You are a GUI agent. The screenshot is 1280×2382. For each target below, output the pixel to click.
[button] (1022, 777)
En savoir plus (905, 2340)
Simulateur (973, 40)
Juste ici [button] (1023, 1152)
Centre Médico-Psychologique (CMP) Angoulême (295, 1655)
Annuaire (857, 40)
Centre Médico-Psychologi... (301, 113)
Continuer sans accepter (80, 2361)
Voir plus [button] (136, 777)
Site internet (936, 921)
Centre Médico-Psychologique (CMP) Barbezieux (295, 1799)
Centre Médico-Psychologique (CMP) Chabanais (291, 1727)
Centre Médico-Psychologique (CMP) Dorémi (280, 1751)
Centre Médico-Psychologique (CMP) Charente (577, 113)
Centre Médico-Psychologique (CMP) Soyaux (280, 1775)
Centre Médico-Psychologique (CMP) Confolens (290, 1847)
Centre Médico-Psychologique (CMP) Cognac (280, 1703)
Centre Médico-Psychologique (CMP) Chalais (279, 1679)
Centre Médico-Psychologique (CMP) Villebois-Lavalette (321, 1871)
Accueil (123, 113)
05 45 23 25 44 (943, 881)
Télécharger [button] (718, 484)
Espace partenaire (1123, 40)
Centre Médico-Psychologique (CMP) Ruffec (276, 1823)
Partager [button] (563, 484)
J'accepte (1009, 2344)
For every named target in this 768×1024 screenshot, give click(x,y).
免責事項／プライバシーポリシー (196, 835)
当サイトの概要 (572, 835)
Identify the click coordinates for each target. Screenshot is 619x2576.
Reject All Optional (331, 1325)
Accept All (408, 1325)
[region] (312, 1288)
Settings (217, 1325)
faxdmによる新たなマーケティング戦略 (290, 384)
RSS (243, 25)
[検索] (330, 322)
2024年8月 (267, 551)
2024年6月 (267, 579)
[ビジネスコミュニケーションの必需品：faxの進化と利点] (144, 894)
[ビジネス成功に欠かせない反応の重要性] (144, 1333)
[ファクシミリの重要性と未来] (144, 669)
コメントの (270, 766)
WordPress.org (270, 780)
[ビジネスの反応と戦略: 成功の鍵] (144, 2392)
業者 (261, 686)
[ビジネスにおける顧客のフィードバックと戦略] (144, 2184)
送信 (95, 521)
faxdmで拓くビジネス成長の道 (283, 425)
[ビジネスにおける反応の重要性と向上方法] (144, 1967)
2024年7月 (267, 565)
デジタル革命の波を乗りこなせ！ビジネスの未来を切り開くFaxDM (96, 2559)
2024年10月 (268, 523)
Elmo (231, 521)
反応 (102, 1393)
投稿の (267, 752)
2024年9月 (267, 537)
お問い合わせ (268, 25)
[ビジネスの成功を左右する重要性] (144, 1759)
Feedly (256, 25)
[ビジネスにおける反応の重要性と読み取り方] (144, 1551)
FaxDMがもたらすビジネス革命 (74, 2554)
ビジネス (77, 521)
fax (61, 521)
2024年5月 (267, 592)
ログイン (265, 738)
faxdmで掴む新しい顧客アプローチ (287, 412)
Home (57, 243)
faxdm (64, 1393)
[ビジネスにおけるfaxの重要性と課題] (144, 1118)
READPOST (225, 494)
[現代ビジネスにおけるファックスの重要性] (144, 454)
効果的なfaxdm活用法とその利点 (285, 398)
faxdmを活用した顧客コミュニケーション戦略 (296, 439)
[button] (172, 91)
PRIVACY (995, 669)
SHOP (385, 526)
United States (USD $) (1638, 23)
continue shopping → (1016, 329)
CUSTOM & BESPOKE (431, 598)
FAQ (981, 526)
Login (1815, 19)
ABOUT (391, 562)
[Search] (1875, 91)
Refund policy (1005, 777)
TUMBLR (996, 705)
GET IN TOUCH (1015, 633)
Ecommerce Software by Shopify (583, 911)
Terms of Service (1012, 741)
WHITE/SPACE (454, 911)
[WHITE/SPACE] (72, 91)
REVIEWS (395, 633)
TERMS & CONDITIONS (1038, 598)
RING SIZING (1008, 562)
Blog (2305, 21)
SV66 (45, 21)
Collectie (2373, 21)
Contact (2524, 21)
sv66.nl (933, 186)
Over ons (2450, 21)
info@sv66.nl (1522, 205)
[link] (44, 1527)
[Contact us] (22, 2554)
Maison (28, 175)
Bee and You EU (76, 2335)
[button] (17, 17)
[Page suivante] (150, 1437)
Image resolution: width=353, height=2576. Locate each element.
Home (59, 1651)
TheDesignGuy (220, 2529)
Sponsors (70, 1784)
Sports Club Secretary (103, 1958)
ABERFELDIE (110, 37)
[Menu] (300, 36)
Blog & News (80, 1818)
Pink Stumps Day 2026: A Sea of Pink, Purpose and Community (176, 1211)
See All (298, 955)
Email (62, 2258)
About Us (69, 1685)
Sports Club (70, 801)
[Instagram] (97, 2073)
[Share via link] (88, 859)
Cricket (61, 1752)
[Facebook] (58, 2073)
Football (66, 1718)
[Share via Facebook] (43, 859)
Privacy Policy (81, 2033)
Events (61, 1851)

##########

Task requirements ::
Exactly the lines from the one that holds "RING SIZING (1008, 562)" through the final line of the records above should be written out, and only those.

Solution to this task ::
RING SIZING (1008, 562)
Blog (2305, 21)
SV66 (45, 21)
Collectie (2373, 21)
Contact (2524, 21)
sv66.nl (933, 186)
Over ons (2450, 21)
info@sv66.nl (1522, 205)
[link] (44, 1527)
[Contact us] (22, 2554)
Maison (28, 175)
Bee and You EU (76, 2335)
[button] (17, 17)
[Page suivante] (150, 1437)
Image resolution: width=353, height=2576. Locate each element.
Home (59, 1651)
TheDesignGuy (220, 2529)
Sponsors (70, 1784)
Sports Club Secretary (103, 1958)
ABERFELDIE (110, 37)
[Menu] (300, 36)
Blog & News (80, 1818)
Pink Stumps Day 2026: A Sea of Pink, Purpose and Community (176, 1211)
See All (298, 955)
Email (62, 2258)
About Us (69, 1685)
Sports Club (70, 801)
[Instagram] (97, 2073)
[Share via link] (88, 859)
Cricket (61, 1752)
[Facebook] (58, 2073)
Football (66, 1718)
[Share via Facebook] (43, 859)
Privacy Policy (81, 2033)
Events (61, 1851)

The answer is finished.